▶
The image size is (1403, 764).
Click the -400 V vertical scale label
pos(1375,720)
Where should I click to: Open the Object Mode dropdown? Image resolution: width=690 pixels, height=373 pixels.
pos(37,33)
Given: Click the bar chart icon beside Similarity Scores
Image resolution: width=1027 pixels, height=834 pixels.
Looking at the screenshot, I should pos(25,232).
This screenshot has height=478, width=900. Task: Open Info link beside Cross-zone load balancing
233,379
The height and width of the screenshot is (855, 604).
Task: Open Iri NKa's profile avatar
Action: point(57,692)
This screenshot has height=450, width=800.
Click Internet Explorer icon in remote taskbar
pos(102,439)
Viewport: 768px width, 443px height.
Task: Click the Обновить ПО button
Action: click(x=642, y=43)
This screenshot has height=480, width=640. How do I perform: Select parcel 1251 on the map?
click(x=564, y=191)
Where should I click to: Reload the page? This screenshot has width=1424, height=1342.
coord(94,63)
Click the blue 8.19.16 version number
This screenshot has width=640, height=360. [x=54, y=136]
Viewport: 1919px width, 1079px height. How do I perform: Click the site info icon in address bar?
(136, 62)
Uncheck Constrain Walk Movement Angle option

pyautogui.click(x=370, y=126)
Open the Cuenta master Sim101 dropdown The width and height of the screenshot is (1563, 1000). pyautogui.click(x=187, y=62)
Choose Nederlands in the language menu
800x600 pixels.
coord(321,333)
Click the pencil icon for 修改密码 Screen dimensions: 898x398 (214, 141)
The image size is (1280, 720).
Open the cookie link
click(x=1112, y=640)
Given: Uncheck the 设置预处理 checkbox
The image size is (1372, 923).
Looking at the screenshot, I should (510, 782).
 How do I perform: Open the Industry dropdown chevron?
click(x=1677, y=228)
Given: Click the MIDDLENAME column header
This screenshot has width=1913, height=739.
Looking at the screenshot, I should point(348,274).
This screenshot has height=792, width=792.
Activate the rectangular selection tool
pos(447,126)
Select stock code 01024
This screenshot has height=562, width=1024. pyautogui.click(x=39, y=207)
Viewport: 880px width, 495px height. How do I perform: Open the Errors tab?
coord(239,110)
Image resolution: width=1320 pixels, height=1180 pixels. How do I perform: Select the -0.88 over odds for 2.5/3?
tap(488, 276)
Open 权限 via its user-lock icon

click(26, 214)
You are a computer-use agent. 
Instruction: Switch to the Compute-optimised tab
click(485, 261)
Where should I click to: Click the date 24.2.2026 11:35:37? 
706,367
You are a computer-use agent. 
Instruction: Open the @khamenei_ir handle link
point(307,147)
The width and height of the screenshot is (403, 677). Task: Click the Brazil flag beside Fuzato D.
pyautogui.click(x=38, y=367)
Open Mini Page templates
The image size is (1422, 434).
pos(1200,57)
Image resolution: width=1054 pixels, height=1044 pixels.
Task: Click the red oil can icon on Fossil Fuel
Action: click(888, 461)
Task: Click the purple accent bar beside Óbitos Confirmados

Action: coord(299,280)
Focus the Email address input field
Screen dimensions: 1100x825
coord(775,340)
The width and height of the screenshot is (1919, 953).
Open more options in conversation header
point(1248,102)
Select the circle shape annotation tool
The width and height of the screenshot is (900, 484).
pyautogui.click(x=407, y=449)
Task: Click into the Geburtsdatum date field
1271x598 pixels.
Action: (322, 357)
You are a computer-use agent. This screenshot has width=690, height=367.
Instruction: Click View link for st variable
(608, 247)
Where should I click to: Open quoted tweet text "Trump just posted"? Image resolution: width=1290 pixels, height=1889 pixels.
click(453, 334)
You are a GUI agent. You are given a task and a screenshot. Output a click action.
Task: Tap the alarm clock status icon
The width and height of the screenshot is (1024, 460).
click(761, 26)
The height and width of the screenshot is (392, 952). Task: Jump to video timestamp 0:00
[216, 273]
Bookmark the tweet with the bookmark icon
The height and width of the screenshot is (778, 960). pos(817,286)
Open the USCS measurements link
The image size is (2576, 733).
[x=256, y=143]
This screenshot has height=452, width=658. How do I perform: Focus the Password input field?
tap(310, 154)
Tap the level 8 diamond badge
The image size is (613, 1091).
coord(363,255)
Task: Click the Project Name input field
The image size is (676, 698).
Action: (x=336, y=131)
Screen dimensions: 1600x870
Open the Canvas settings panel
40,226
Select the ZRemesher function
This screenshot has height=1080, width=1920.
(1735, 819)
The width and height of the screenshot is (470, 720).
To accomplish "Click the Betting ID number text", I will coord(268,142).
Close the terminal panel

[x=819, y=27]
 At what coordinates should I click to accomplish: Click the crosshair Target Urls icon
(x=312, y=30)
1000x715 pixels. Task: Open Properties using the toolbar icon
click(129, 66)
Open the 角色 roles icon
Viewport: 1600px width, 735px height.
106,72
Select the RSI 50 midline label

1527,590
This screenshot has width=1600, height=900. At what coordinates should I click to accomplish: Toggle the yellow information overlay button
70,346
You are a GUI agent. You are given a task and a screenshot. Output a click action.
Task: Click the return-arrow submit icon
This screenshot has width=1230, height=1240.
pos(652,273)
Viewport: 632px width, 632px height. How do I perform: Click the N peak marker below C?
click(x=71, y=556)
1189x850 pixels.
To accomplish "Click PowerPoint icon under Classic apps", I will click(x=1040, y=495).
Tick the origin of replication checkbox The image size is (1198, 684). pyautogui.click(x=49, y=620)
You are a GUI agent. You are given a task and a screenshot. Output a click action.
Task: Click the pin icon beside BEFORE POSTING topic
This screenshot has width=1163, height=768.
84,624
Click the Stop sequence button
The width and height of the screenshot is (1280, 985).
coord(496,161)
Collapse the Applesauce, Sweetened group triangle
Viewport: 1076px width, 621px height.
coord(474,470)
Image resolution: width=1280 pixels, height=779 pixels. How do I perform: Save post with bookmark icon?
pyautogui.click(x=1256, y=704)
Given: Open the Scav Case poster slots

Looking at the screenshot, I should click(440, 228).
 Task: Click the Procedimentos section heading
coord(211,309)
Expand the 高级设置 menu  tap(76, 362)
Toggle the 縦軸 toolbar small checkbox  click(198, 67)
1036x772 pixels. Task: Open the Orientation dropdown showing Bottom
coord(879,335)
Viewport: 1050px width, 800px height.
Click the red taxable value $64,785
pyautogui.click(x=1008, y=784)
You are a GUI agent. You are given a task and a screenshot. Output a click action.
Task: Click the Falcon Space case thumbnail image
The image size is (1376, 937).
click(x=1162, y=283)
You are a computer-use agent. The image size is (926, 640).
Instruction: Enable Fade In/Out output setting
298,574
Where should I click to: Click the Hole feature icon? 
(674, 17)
◀
(ASSIGNED TASK):
A verbatim copy of every entry is required.

(SOLUTION TO THIS TASK):
The image size is (1403, 764).
Click the -400 V vertical scale label
pos(1375,720)
Where should I click to: Open the Object Mode dropdown? Image resolution: width=690 pixels, height=373 pixels.
pos(37,33)
Given: Click the bar chart icon beside Similarity Scores
Image resolution: width=1027 pixels, height=834 pixels.
Looking at the screenshot, I should pos(25,232).
This screenshot has height=478, width=900. Task: Open Info link beside Cross-zone load balancing
233,379
The height and width of the screenshot is (855, 604).
Task: Open Iri NKa's profile avatar
Action: point(57,692)
This screenshot has height=450, width=800.
Click Internet Explorer icon in remote taskbar
pos(102,439)
Viewport: 768px width, 443px height.
Task: Click the Обновить ПО button
Action: click(x=642, y=43)
This screenshot has height=480, width=640. How do I perform: Select parcel 1251 on the map?
click(x=564, y=191)
Where should I click to: Reload the page? This screenshot has width=1424, height=1342.
coord(94,63)
Click the blue 8.19.16 version number
This screenshot has width=640, height=360. [x=54, y=136]
Viewport: 1919px width, 1079px height. How do I perform: Click the site info icon in address bar?
(136, 62)
Uncheck Constrain Walk Movement Angle option

pyautogui.click(x=370, y=126)
Open the Cuenta master Sim101 dropdown The width and height of the screenshot is (1563, 1000). pyautogui.click(x=187, y=62)
Choose Nederlands in the language menu
800x600 pixels.
coord(321,333)
Click the pencil icon for 修改密码 Screen dimensions: 898x398 (214, 141)
The image size is (1280, 720).
Open the cookie link
click(x=1112, y=640)
Given: Uncheck the 设置预处理 checkbox
The image size is (1372, 923).
Looking at the screenshot, I should (510, 782).
 How do I perform: Open the Industry dropdown chevron?
click(x=1677, y=228)
Given: Click the MIDDLENAME column header
This screenshot has width=1913, height=739.
Looking at the screenshot, I should point(348,274).
This screenshot has height=792, width=792.
Activate the rectangular selection tool
pos(447,126)
Select stock code 01024
This screenshot has height=562, width=1024. pyautogui.click(x=39, y=207)
Viewport: 880px width, 495px height. How do I perform: Open the Errors tab?
coord(239,110)
Image resolution: width=1320 pixels, height=1180 pixels. How do I perform: Select the -0.88 over odds for 2.5/3?
tap(488, 276)
Open 权限 via its user-lock icon

click(26, 214)
You are a computer-use agent. 
Instruction: Switch to the Compute-optimised tab
click(485, 261)
Where should I click to: Click the date 24.2.2026 11:35:37? 
706,367
You are a computer-use agent. 
Instruction: Open the @khamenei_ir handle link
point(307,147)
The width and height of the screenshot is (403, 677). Task: Click the Brazil flag beside Fuzato D.
pyautogui.click(x=38, y=367)
Open Mini Page templates
The image size is (1422, 434).
pos(1200,57)
Image resolution: width=1054 pixels, height=1044 pixels.
Task: Click the red oil can icon on Fossil Fuel
Action: click(888, 461)
Task: Click the purple accent bar beside Óbitos Confirmados

Action: coord(299,280)
Focus the Email address input field
Screen dimensions: 1100x825
coord(775,340)
The width and height of the screenshot is (1919, 953).
Open more options in conversation header
point(1248,102)
Select the circle shape annotation tool
The width and height of the screenshot is (900, 484).
pyautogui.click(x=407, y=449)
Task: Click into the Geburtsdatum date field
1271x598 pixels.
Action: (322, 357)
You are a computer-use agent. This screenshot has width=690, height=367.
Instruction: Click View link for st variable
(608, 247)
Where should I click to: Open quoted tweet text "Trump just posted"? Image resolution: width=1290 pixels, height=1889 pixels.
click(453, 334)
You are a GUI agent. You are given a task and a screenshot. Output a click action.
Task: Tap the alarm clock status icon
The width and height of the screenshot is (1024, 460).
click(761, 26)
The height and width of the screenshot is (392, 952). Task: Jump to video timestamp 0:00
[216, 273]
Bookmark the tweet with the bookmark icon
The height and width of the screenshot is (778, 960). pos(817,286)
Open the USCS measurements link
The image size is (2576, 733).
[x=256, y=143]
This screenshot has height=452, width=658. How do I perform: Focus the Password input field?
tap(310, 154)
Tap the level 8 diamond badge
The image size is (613, 1091).
coord(363,255)
Task: Click the Project Name input field
The image size is (676, 698).
Action: (x=336, y=131)
Screen dimensions: 1600x870
Open the Canvas settings panel
40,226
Select the ZRemesher function
This screenshot has height=1080, width=1920.
(1735, 819)
The width and height of the screenshot is (470, 720).
To accomplish "Click the Betting ID number text", I will coord(268,142).
Close the terminal panel

[x=819, y=27]
 At what coordinates should I click to accomplish: Click the crosshair Target Urls icon
(x=312, y=30)
1000x715 pixels. Task: Open Properties using the toolbar icon
click(129, 66)
Open the 角色 roles icon
Viewport: 1600px width, 735px height.
106,72
Select the RSI 50 midline label

1527,590
This screenshot has width=1600, height=900. At what coordinates should I click to accomplish: Toggle the yellow information overlay button
70,346
You are a GUI agent. You are given a task and a screenshot. Output a click action.
Task: Click the return-arrow submit icon
This screenshot has width=1230, height=1240.
pos(652,273)
Viewport: 632px width, 632px height. How do I perform: Click the N peak marker below C?
click(x=71, y=556)
1189x850 pixels.
To accomplish "Click PowerPoint icon under Classic apps", I will click(x=1040, y=495).
Tick the origin of replication checkbox The image size is (1198, 684). pyautogui.click(x=49, y=620)
You are a GUI agent. You are given a task and a screenshot. Output a click action.
Task: Click the pin icon beside BEFORE POSTING topic
This screenshot has width=1163, height=768.
84,624
Click the Stop sequence button
The width and height of the screenshot is (1280, 985).
coord(496,161)
Collapse the Applesauce, Sweetened group triangle
Viewport: 1076px width, 621px height.
coord(474,470)
Image resolution: width=1280 pixels, height=779 pixels. How do I perform: Save post with bookmark icon?
pyautogui.click(x=1256, y=704)
Given: Open the Scav Case poster slots

Looking at the screenshot, I should click(440, 228).
 Task: Click the Procedimentos section heading
coord(211,309)
Expand the 高级设置 menu  tap(76, 362)
Toggle the 縦軸 toolbar small checkbox  click(198, 67)
1036x772 pixels. Task: Open the Orientation dropdown showing Bottom
coord(879,335)
Viewport: 1050px width, 800px height.
Click the red taxable value $64,785
pyautogui.click(x=1008, y=784)
You are a GUI agent. You are given a task and a screenshot. Output a click action.
Task: Click the Falcon Space case thumbnail image
The image size is (1376, 937).
click(x=1162, y=283)
You are a computer-use agent. The image size is (926, 640).
Instruction: Enable Fade In/Out output setting
298,574
Where should I click to: Click the Hole feature icon? 
(674, 17)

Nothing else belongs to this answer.